Portfolio as of 30 Dec

Disclaimer: The information listed below are strictly my personal opinions. It does not constitute as investment advice. Please do your own due diligence.


Time passes so quickly and here we are welcoming a new year. I will just skip right ahead and do an annual portfolio review. My portfolio has been rather green as many global events have begun to slowly unwind itself. As a result, confidence has been restored among investors, allowing the market to rally once more.


I decided to add another premium REIT, CapitaLand Commercial Trust (C61U) at $1.95 per share. My entry price is roughly 10% from its 52 week low with Price to Book Value (P/BV) at 1.09 which I feel it is fairly valued. It has possible upside of >15% based on its 52 week high. Presently, it is yielding at about 5% which is not bad.


Using XIRR (Extended Internal Rate of Return), I tabulated my portfolio total annual returns to be 21.58%! Not bad of a start for me :). This XIRR is something I learnt from investing blogs to evaluate total portfolio returns which includes realized/unrealized gains/losses, dividends etc. Hopefully, my returns can continue to grow consistently and more in the coming years.



My plan for year 2020

I was too cautious this year in buying good companies, thinking that cheap may get cheaper. Instead, they were all good entry prices ergo incurring opportunity cost. One example was BABA, it dropped from $160+ to $119 and now it has risen to $215. That is a 80% gain that I missed out on. So a lesson learnt here, next time I will just buy some and DCA (Dollar Cost Averaging) rather than trying to time it.

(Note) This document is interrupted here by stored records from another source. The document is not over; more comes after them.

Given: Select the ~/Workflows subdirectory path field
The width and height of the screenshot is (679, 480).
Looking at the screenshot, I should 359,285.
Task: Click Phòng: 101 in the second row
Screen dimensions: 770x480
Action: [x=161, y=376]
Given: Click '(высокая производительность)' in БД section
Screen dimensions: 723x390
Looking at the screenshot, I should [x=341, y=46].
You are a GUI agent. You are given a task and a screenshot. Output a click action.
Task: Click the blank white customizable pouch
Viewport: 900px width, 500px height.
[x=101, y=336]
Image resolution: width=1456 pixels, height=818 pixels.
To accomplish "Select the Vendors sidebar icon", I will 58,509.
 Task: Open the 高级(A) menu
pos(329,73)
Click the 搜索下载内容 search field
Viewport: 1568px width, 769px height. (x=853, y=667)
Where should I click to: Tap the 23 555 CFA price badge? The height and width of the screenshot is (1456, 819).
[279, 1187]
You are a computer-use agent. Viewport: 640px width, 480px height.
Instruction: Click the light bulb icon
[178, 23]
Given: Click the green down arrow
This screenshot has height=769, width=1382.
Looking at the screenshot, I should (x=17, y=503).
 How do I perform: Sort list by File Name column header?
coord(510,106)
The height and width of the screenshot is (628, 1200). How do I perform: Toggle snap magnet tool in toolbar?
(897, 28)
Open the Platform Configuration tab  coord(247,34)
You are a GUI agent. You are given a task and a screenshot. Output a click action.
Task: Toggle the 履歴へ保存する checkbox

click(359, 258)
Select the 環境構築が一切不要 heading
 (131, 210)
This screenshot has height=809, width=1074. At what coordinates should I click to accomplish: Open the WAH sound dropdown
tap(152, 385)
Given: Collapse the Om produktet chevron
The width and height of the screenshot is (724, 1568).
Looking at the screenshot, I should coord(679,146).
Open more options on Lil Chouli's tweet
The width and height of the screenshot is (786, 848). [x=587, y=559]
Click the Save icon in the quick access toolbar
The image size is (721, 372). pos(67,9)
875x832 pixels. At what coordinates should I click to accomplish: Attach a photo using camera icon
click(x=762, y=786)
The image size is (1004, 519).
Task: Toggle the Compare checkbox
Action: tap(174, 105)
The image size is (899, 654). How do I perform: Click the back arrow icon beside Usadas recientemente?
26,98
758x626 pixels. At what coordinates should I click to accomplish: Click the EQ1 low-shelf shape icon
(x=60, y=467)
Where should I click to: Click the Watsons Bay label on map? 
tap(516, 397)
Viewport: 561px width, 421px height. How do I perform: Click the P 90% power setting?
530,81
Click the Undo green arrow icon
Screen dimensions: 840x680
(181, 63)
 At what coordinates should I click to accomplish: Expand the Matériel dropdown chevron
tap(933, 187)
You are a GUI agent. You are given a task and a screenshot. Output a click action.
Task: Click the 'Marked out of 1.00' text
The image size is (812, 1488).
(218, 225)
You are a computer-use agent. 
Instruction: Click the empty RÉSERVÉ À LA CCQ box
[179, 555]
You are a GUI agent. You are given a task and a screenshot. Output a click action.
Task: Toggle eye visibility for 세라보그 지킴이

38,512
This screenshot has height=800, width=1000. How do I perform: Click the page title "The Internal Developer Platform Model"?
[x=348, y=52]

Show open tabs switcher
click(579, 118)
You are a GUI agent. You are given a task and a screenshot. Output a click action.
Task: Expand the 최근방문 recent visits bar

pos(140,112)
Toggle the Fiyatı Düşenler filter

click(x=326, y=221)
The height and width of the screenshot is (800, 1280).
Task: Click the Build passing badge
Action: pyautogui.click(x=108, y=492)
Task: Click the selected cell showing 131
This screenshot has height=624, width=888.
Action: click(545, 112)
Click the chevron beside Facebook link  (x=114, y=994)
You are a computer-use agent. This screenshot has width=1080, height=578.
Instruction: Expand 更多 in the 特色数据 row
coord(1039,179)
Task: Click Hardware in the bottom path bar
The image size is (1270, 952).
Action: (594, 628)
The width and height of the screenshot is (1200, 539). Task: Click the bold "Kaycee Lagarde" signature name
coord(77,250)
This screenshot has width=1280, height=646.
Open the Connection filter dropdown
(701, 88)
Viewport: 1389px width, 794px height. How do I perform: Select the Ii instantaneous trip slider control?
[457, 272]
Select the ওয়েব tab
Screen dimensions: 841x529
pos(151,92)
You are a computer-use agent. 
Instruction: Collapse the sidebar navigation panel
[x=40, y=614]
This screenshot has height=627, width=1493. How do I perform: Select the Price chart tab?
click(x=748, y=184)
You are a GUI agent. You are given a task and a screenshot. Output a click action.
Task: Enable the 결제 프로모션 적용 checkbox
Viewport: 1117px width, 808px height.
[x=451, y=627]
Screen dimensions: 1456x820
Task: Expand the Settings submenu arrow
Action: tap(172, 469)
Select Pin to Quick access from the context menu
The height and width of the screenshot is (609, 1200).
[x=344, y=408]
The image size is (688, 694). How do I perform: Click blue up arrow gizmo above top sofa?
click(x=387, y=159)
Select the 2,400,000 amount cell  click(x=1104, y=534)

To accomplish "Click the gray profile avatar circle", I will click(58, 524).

Since recession did not happen this year, Singapore avoided one as well, we have to be careful with what we invest into. I have prepared a list of criteria before I consider investing:

  • Low debt level: Current ratio of >2 and Debt/Equity of <0.5

  • Consistent growth in revenue and free cash flow YOY

Why these criteria? Here is an analogy..



Let's imagine that businesses are actually squirrels and recession is like winter. During winter, plants will die and food sources will greatly diminish. Naturally, these furry little shits will know that it is going to be tough finding food so they will stockpile on food. Those which didn't will just die a hungry and icy death.

So how do these squirrels know how much to stockpile? Would they know if it is enough? No, squirrels know nothing. For all you know, climate could have changed, resulting in a much longer winter. Hence, the squirrels who stock up the most will live to see spring.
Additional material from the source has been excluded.